*** Begin section ***
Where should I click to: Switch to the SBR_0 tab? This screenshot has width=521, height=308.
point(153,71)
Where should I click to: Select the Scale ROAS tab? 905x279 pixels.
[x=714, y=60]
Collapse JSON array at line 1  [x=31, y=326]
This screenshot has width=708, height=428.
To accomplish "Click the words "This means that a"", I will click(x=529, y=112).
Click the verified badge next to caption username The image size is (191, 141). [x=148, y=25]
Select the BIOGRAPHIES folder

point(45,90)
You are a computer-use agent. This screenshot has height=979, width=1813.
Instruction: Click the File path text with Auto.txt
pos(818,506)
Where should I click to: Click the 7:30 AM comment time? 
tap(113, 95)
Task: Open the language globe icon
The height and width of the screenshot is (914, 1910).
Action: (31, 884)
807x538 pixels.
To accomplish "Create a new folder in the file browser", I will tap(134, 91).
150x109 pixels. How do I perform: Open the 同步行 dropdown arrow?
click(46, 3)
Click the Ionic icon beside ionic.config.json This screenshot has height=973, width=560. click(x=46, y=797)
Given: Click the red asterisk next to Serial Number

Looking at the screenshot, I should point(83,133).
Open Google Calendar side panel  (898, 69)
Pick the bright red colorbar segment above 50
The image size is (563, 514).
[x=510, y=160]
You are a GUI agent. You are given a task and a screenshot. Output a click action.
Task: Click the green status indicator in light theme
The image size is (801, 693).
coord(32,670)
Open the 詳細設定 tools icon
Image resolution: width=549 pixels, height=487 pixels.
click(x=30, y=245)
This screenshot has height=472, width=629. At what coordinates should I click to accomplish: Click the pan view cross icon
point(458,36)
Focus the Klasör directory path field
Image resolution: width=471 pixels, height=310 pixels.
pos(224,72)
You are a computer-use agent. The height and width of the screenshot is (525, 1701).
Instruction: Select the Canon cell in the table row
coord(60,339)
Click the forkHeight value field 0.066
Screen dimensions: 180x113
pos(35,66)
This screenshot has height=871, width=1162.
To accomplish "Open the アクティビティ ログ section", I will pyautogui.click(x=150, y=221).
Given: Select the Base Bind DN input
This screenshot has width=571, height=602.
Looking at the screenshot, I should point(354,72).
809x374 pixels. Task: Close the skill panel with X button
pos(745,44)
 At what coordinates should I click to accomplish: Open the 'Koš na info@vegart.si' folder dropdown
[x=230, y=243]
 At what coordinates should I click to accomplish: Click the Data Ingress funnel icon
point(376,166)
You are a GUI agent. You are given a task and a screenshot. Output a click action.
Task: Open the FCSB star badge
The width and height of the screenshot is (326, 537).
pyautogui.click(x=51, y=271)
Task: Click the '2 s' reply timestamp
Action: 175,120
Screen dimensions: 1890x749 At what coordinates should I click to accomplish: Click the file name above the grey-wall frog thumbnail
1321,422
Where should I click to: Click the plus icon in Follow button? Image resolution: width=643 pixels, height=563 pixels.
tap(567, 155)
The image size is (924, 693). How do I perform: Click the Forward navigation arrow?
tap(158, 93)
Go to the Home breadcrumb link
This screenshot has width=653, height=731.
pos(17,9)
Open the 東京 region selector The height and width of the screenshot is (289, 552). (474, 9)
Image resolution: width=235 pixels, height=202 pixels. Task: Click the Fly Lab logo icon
*** End section ***
When answering, write out each of the lines above exactly as given.

Where should I click to: Switch to the SBR_0 tab? This screenshot has width=521, height=308.
point(153,71)
Where should I click to: Select the Scale ROAS tab? 905x279 pixels.
[x=714, y=60]
Collapse JSON array at line 1  [x=31, y=326]
This screenshot has width=708, height=428.
To accomplish "Click the words "This means that a"", I will click(x=529, y=112).
Click the verified badge next to caption username The image size is (191, 141). [x=148, y=25]
Select the BIOGRAPHIES folder

point(45,90)
You are a computer-use agent. This screenshot has height=979, width=1813.
Instruction: Click the File path text with Auto.txt
pos(818,506)
Where should I click to: Click the 7:30 AM comment time? 
tap(113, 95)
Task: Open the language globe icon
The height and width of the screenshot is (914, 1910).
Action: (31, 884)
807x538 pixels.
To accomplish "Create a new folder in the file browser", I will tap(134, 91).
150x109 pixels. How do I perform: Open the 同步行 dropdown arrow?
click(46, 3)
Click the Ionic icon beside ionic.config.json This screenshot has height=973, width=560. click(x=46, y=797)
Given: Click the red asterisk next to Serial Number

Looking at the screenshot, I should point(83,133).
Open Google Calendar side panel  (898, 69)
Pick the bright red colorbar segment above 50
The image size is (563, 514).
[x=510, y=160]
You are a GUI agent. You are given a task and a screenshot. Output a click action.
Task: Click the green status indicator in light theme
The image size is (801, 693).
coord(32,670)
Open the 詳細設定 tools icon
Image resolution: width=549 pixels, height=487 pixels.
click(x=30, y=245)
This screenshot has height=472, width=629. At what coordinates should I click to accomplish: Click the pan view cross icon
point(458,36)
Focus the Klasör directory path field
Image resolution: width=471 pixels, height=310 pixels.
pos(224,72)
You are a computer-use agent. The height and width of the screenshot is (525, 1701).
Instruction: Select the Canon cell in the table row
coord(60,339)
Click the forkHeight value field 0.066
Screen dimensions: 180x113
pos(35,66)
This screenshot has height=871, width=1162.
To accomplish "Open the アクティビティ ログ section", I will pyautogui.click(x=150, y=221).
Given: Select the Base Bind DN input
This screenshot has width=571, height=602.
Looking at the screenshot, I should point(354,72).
809x374 pixels. Task: Close the skill panel with X button
pos(745,44)
 At what coordinates should I click to accomplish: Open the 'Koš na info@vegart.si' folder dropdown
[x=230, y=243]
 At what coordinates should I click to accomplish: Click the Data Ingress funnel icon
point(376,166)
You are a GUI agent. You are given a task and a screenshot. Output a click action.
Task: Open the FCSB star badge
The width and height of the screenshot is (326, 537).
pyautogui.click(x=51, y=271)
Task: Click the '2 s' reply timestamp
Action: 175,120
Screen dimensions: 1890x749 At what coordinates should I click to accomplish: Click the file name above the grey-wall frog thumbnail
1321,422
Where should I click to: Click the plus icon in Follow button? Image resolution: width=643 pixels, height=563 pixels.
tap(567, 155)
The image size is (924, 693). How do I perform: Click the Forward navigation arrow?
tap(158, 93)
Go to the Home breadcrumb link
This screenshot has width=653, height=731.
pos(17,9)
Open the 東京 region selector The height and width of the screenshot is (289, 552). (474, 9)
Image resolution: width=235 pixels, height=202 pixels. Task: Click the Fly Lab logo icon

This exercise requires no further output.